Monday, August 20, 2007
Mon Aug 20, 2007 at 06:24:11 PM PDT
The Bush administration, continuing its fight to stop states from expanding the popular Children’s Health Insurance Program, has adopted new standards that would make it much more difficult for New York, California and others to extend coverage to children in middle-income families.
Administration officials outlined the new standards in a letter sent to state health officials on Friday evening, in the middle of a month-long Congressional recess. In interviews, they said the changes were aimed at returning the Children’s Health Insurance Program to its original focus on low-income children and to make sure the program did not become a substitute for private health coverage.

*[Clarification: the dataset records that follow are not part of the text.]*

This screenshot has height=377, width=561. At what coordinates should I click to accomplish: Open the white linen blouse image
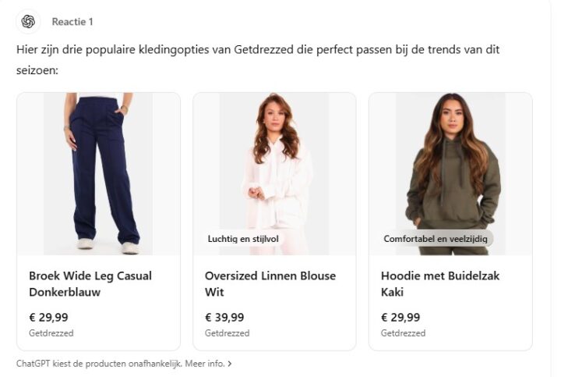pos(274,174)
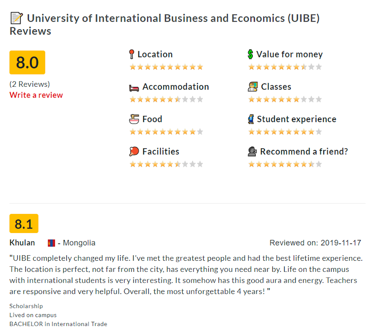The image size is (375, 335).
Task: Click the Accommodation bed icon
Action: tap(134, 88)
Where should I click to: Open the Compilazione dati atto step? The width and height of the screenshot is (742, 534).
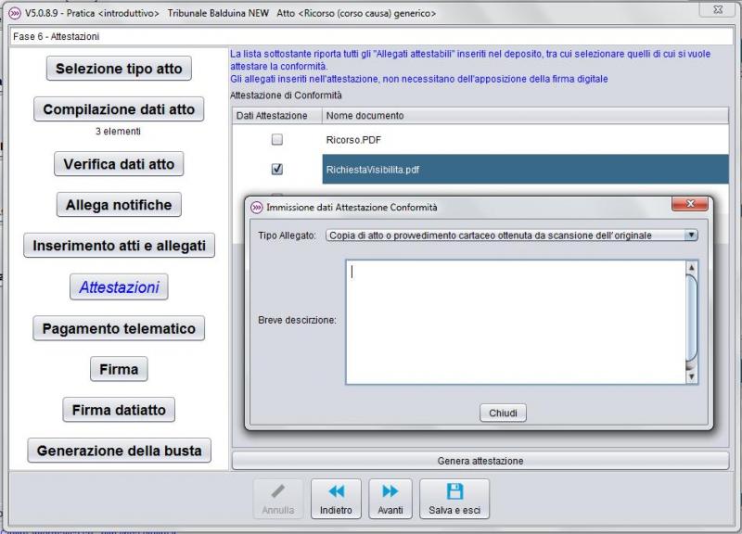pyautogui.click(x=119, y=109)
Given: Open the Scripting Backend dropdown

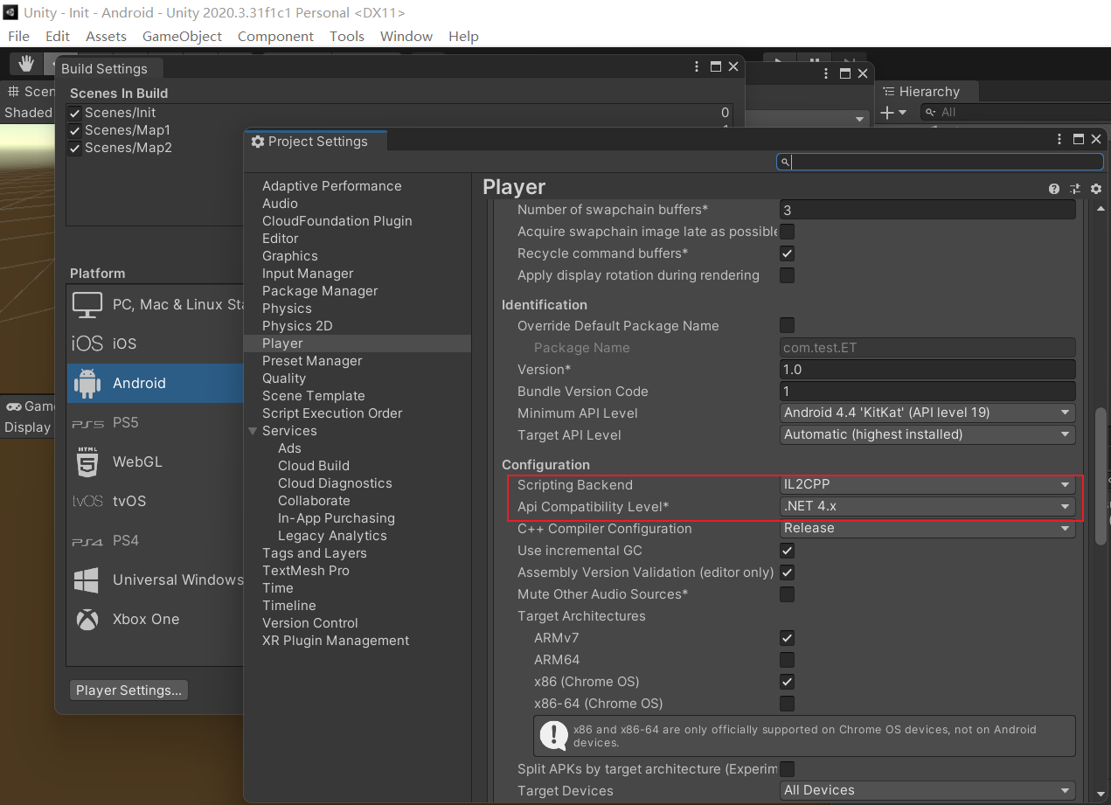Looking at the screenshot, I should (x=927, y=485).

After learning of the new policy, some state officials said today that it could cripple their efforts to cover more children by imposing standards that could not be met.
Ann Clemency Kohler, deputy commissioner of human services in New Jersey, said: "We are horrified at the new federal policy. It will cause havoc with our program and could jeopardize coverage for thousands of children."
The beef with SCHIP that Bush has? It interferes with private insurance. Forget about the fact that there are millions children currently uninsured, and millions more that are underinsured. Nothing could be clearer in terms of the priorities of this Administration.
To minimize the risk of such substitution, Mr. Smith said in his letter, states should charge co-payments or premiums that approximate the cost of private coverage and should impose "waiting periods," to make sure higher-income children do not go directly from a private health plan to a public program.
If a state wants to set its income limit above 250 percent of the poverty level ($51,625 for a family of four), Mr. Smith said, "the state must establish a minimum of a one-year period of uninsurance for individuals" before they can receive public coverage.
Gene Sperling adds analysis:
What is most inexcusable about the White House stance is what they don't say. They offer nothing -- no better idea, no alternative, no plan -- that has been shown to keep even a chunk of these 5 million to 6 million children from going to sleep every night without health insurance.
They are content to keep the status quo even with heartbreaking reports that uninsured infants with congenital heart problems are 10 times more likely to die because of delayed treatment than those with coverage.
Before, "compassionate conservatism" may have seemed like a political bumper sticker. Now it seems like the punch line of a sad joke, at the expense of millions of impoverished children.